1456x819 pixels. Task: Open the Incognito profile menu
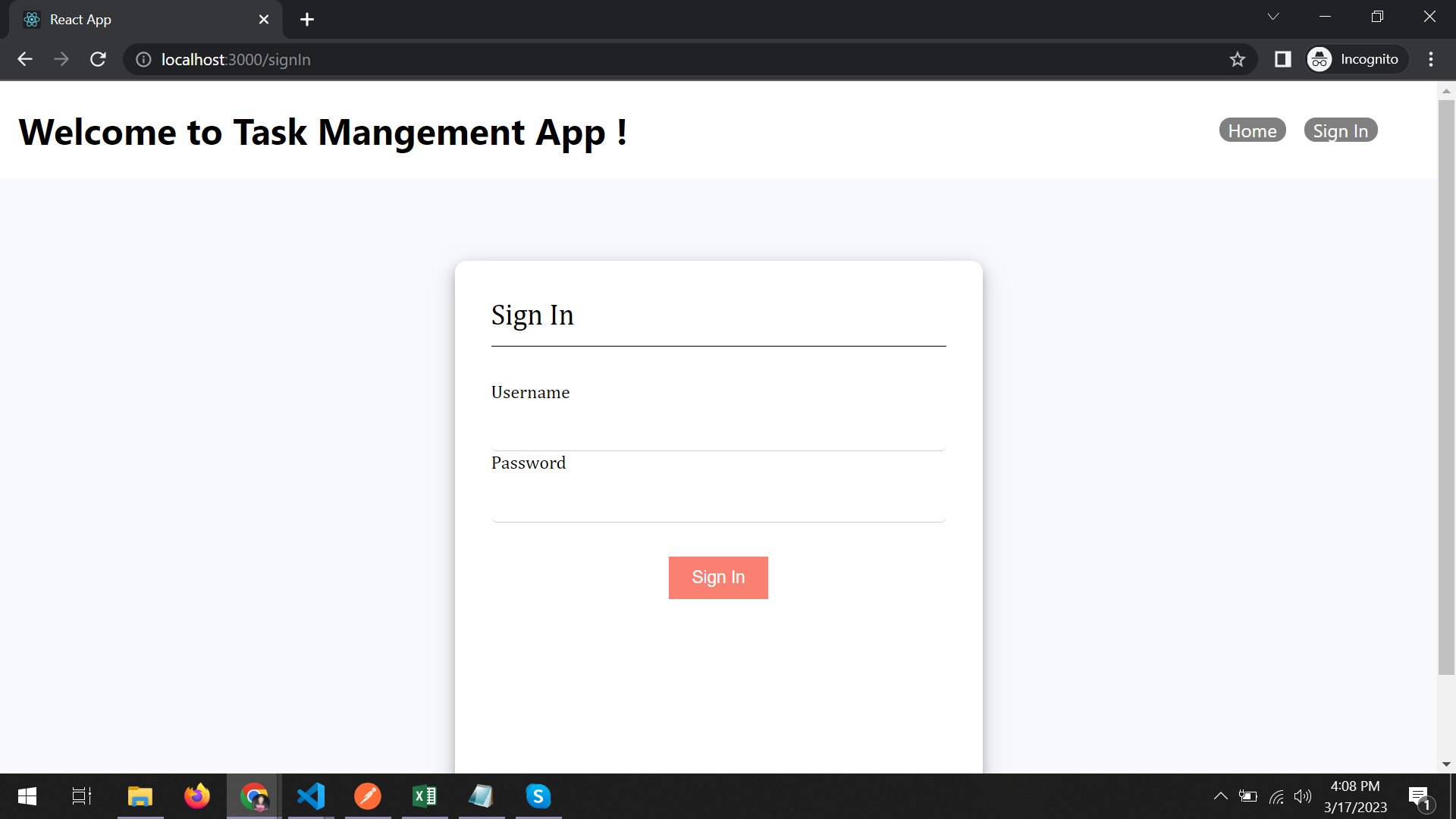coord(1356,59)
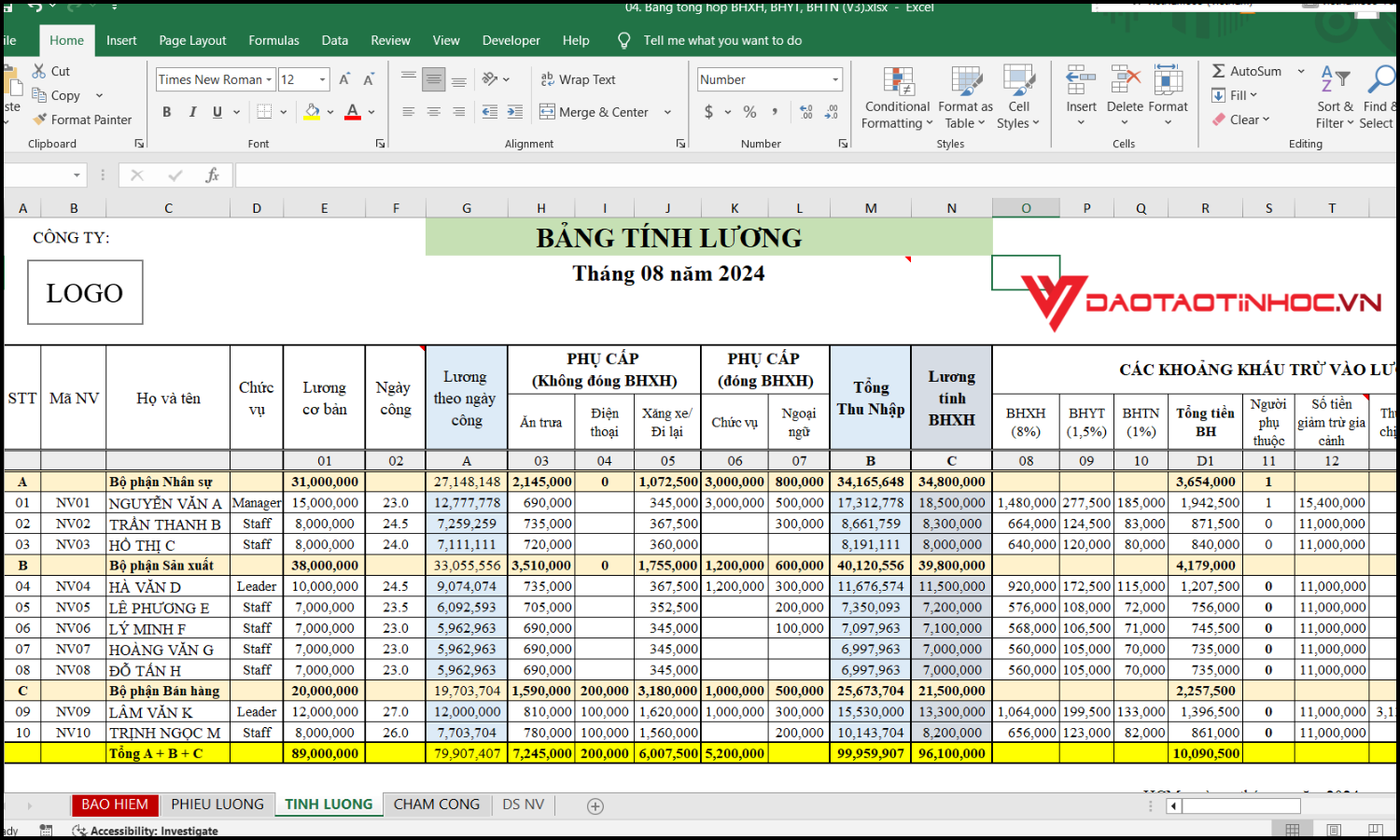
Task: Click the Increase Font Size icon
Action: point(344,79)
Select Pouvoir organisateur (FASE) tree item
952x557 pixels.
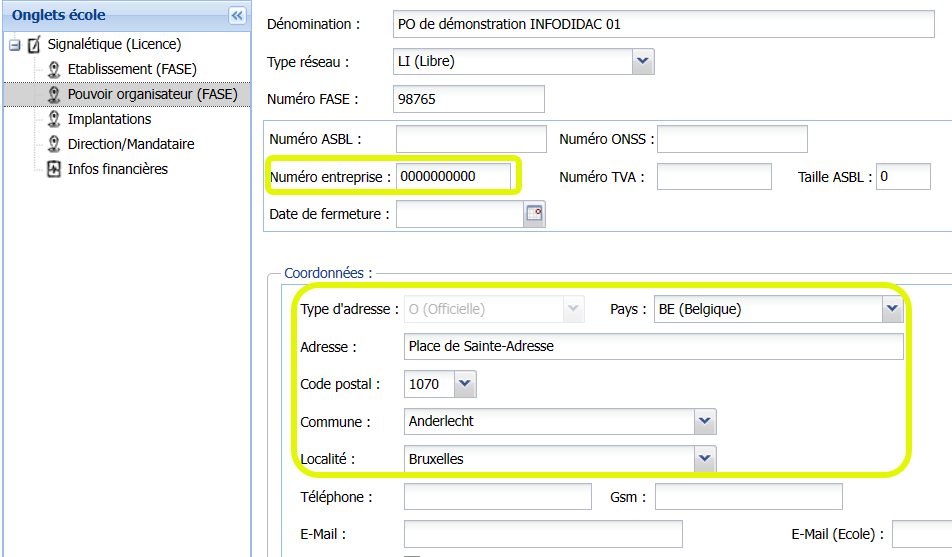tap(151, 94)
....................
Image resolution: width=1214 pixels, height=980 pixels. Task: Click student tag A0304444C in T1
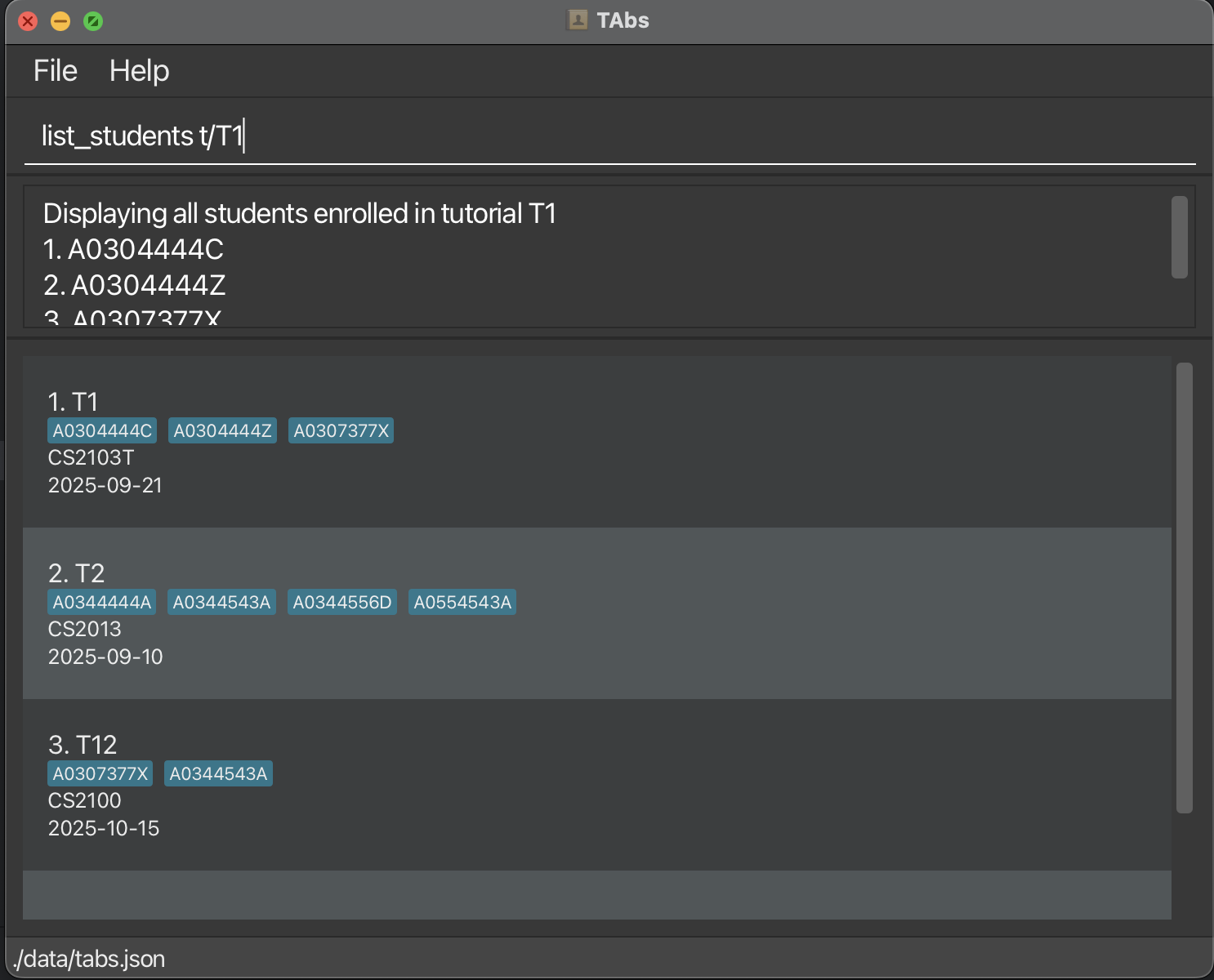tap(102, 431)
....................
■ **REQUIRED WORK**
Reproduce everything from the line containing "1456x819 pixels. Task: Open" down to the line containing "tap(151, 94)", both ends included, character for character. Omit the pictures.

■ **ANSWER TO THIS PROBLEM**
1456x819 pixels. Task: Open the Incognito profile menu
coord(1356,59)
Task: Click the Increase Font Size icon
Action: point(344,79)
Select Pouvoir organisateur (FASE) tree item
952x557 pixels.
tap(151, 94)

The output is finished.